Task instructions:
Start at the line below containing "Instruction: Click the empty" and stop at the line containing "Task: Click the Store Name input field". Repeat every line of that stretch exactly, and nothing outside it.

Start of Record extracts

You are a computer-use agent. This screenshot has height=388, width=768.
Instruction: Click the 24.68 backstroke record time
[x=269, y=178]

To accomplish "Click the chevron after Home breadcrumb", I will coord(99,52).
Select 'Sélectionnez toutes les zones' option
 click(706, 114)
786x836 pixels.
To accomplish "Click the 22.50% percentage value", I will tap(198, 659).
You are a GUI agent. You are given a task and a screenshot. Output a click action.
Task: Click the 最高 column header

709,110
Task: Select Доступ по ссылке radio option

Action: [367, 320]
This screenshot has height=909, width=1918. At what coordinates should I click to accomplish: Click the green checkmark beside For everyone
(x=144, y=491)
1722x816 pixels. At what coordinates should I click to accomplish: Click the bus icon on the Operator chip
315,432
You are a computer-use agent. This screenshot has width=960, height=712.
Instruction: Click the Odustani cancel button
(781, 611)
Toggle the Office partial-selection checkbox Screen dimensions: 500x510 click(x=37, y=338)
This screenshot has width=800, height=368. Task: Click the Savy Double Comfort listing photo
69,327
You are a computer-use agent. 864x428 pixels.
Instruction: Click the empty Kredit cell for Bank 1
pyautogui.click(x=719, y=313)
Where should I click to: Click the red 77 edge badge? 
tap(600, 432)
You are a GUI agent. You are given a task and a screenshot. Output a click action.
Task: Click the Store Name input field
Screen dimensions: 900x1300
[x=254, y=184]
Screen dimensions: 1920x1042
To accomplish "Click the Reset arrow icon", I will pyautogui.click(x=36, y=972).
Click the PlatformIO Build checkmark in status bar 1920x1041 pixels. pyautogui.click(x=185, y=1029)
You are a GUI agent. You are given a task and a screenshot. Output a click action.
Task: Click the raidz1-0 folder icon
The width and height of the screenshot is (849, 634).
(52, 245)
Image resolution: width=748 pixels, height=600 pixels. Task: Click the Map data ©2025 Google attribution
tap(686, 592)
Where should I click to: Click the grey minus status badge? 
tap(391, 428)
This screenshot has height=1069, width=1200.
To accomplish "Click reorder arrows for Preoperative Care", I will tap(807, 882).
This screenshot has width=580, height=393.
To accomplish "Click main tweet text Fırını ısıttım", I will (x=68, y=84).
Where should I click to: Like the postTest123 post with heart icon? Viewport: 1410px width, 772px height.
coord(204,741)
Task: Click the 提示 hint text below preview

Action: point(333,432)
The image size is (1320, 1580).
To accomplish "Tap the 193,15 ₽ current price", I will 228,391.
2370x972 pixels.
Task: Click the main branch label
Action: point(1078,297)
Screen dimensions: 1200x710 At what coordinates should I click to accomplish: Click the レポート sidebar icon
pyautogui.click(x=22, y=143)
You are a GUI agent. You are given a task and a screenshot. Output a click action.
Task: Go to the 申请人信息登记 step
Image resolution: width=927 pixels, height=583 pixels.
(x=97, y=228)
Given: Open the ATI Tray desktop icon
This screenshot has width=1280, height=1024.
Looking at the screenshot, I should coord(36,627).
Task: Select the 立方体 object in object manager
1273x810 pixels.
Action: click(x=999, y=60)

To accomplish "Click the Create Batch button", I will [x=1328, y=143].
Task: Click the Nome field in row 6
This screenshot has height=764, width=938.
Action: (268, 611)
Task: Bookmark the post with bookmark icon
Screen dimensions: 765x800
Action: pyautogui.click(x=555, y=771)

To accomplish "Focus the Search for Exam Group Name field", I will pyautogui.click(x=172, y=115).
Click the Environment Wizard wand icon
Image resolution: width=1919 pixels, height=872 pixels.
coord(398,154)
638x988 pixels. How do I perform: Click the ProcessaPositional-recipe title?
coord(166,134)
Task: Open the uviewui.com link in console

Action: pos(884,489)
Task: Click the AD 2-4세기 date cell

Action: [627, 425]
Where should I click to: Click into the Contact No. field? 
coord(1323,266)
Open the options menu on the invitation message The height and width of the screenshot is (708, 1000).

End of Record extracts

Solved exercise:
Instruction: Click the empty Kredit cell for Bank 1
pyautogui.click(x=719, y=313)
Where should I click to: Click the red 77 edge badge? 
tap(600, 432)
You are a GUI agent. You are given a task and a screenshot. Output a click action.
Task: Click the Store Name input field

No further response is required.